Data shown:
++++++++++++++++++++

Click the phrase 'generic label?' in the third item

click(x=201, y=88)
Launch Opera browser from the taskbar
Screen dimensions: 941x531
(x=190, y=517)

++++++++++++++++++++

Go through the records and set each one down again, unchanged.

Written response:
Click the phrase 'generic label?' in the third item

click(x=201, y=88)
Launch Opera browser from the taskbar
Screen dimensions: 941x531
(x=190, y=517)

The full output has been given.